Excerpt to read:
Skip to contents

Trains a predictive model on synthetic data and evaluates it on real data. Compares to a model trained on real data (gold standard). Measures whether synthetic data preserves predictive signal.

Usage

model_fidelity(x, outcome, predictors = NULL)

Arguments

x

A synthetic_data object.

outcome

Character. Name of the outcome column.

predictors

Character vector (optional). Predictor columns. Default: all other numeric columns.

Value

A tibble with columns: train_data, metric, value. For binary outcomes the metric is AUC; for continuous outcomes it is R-squared.

Details

The real-data baseline uses in-sample evaluation (train and test on the same real data) to provide an upper bound on achievable performance. The synthetic-data model is also evaluated on real data, so the comparison reflects how well the synthetic data preserves predictive signal.

Rows:
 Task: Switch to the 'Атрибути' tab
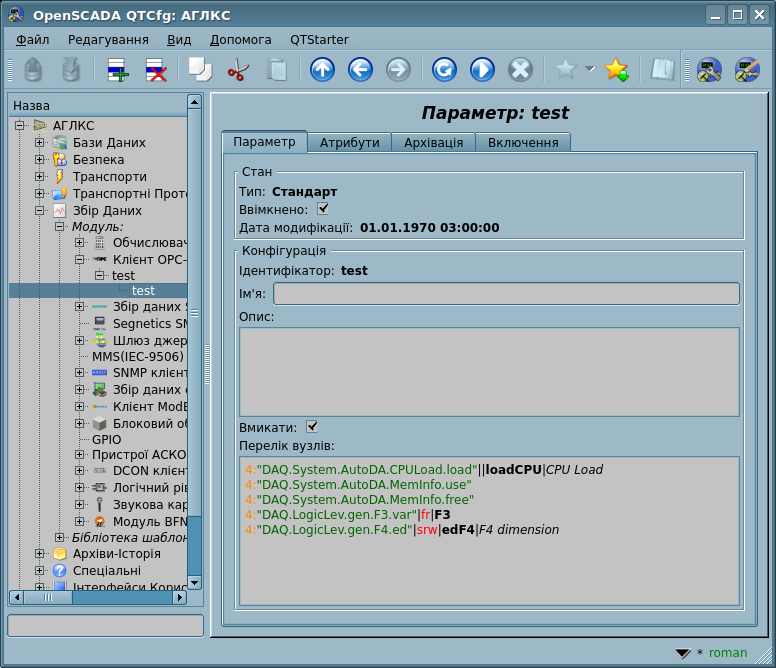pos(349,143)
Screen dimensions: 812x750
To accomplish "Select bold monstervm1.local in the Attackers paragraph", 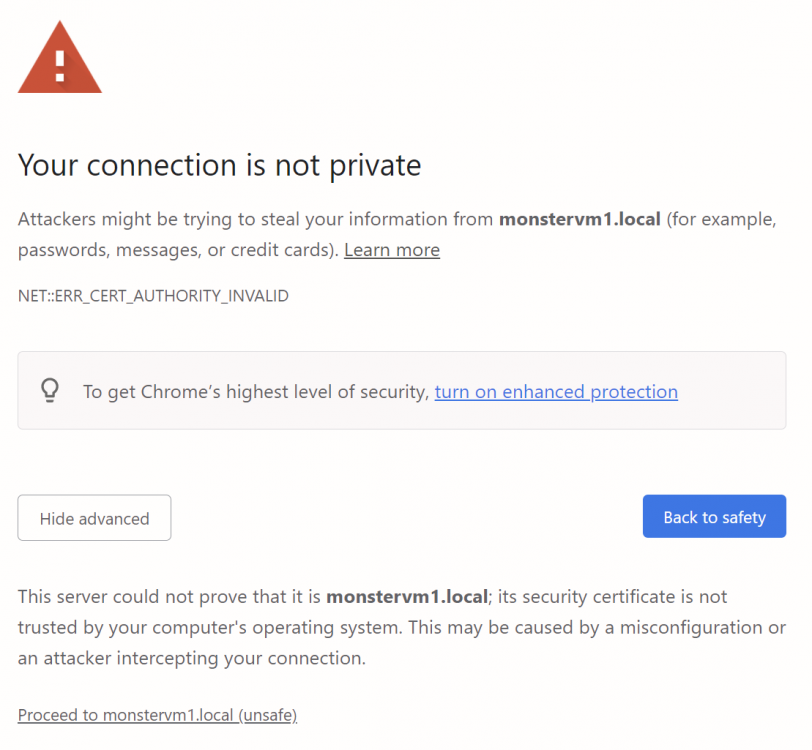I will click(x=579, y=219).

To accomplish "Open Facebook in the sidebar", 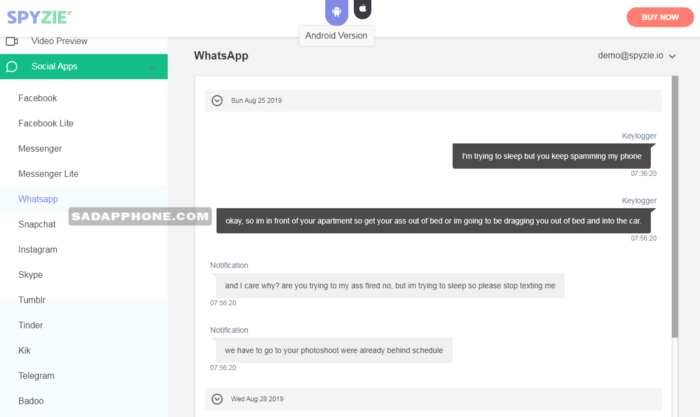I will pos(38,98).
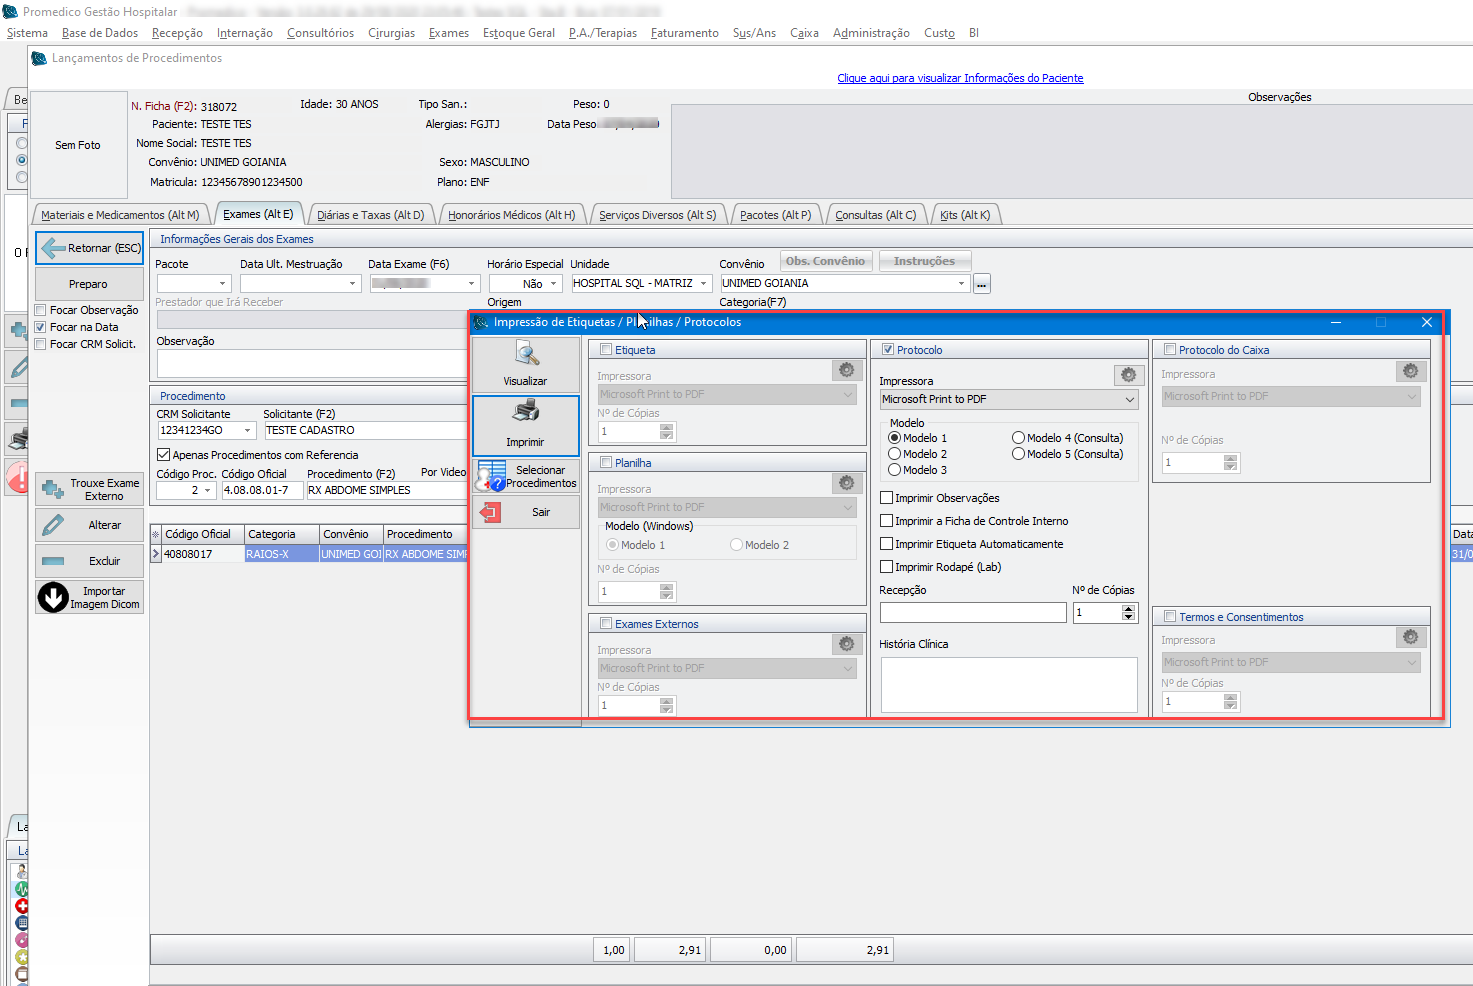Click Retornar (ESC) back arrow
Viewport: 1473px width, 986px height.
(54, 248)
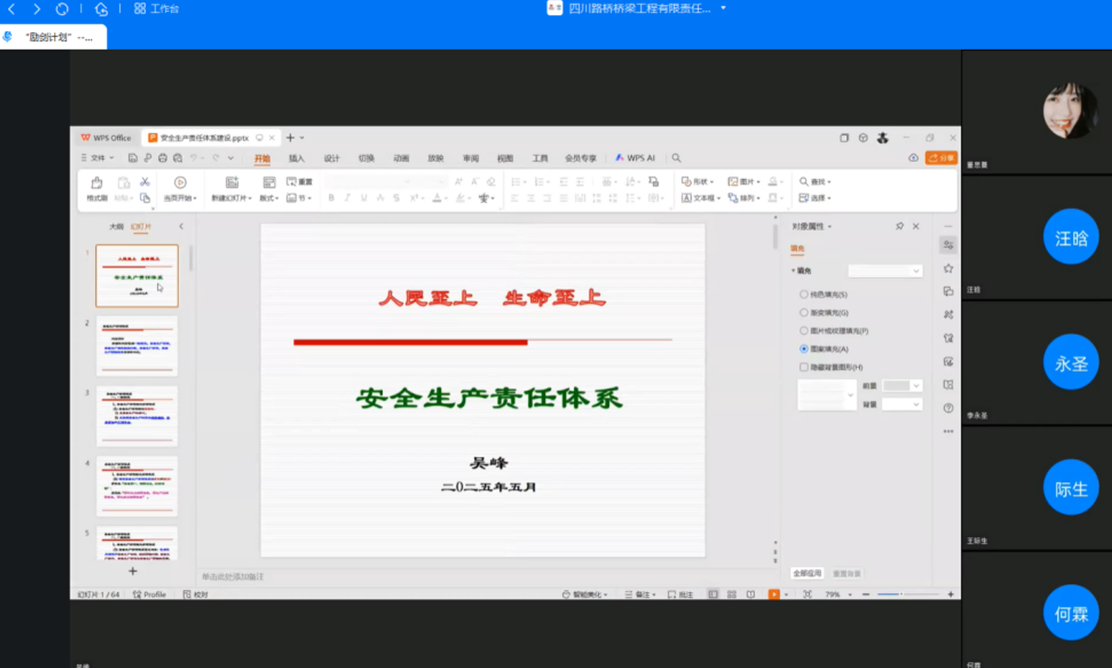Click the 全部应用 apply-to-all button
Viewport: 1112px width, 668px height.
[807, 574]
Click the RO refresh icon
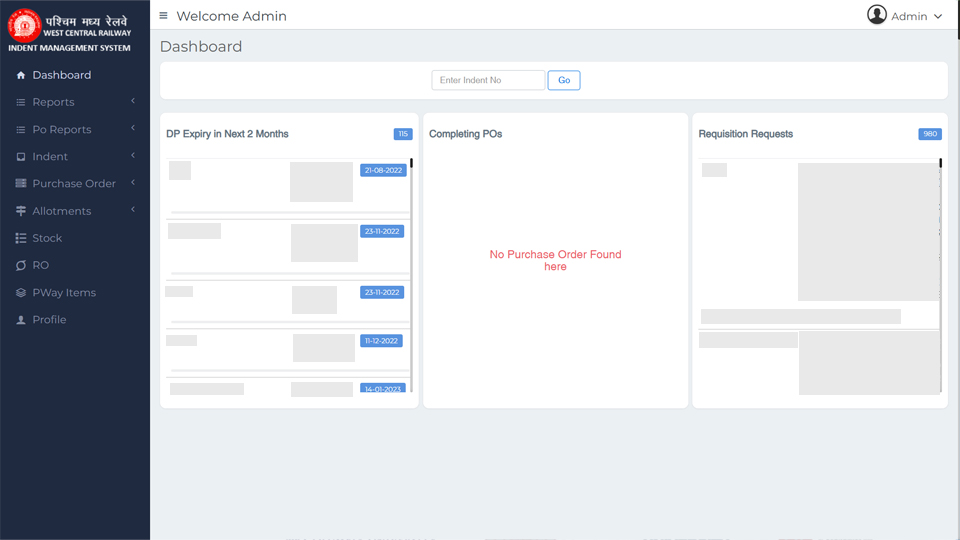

Objective: Write the next part of the model_fidelity documentation, starting right after its final sentence. None of the data above is needed here.

Solved problem:
References

Jordon J, et al. (2022). Synthetic Data – what, why and how? arXiv preprint arXiv:2205.03257. doi:10.48550/arXiv.2205.03257

Examples

set.seed(42)
real <- data.frame(
    x1 = rnorm(200), x2 = rnorm(200),
    y = rbinom(200, 1, 0.3))
syn <- synthesize(real, seed = 42)
model_fidelity(syn, outcome = "y")
#> Warning: non-integer #successes in a binomial glm!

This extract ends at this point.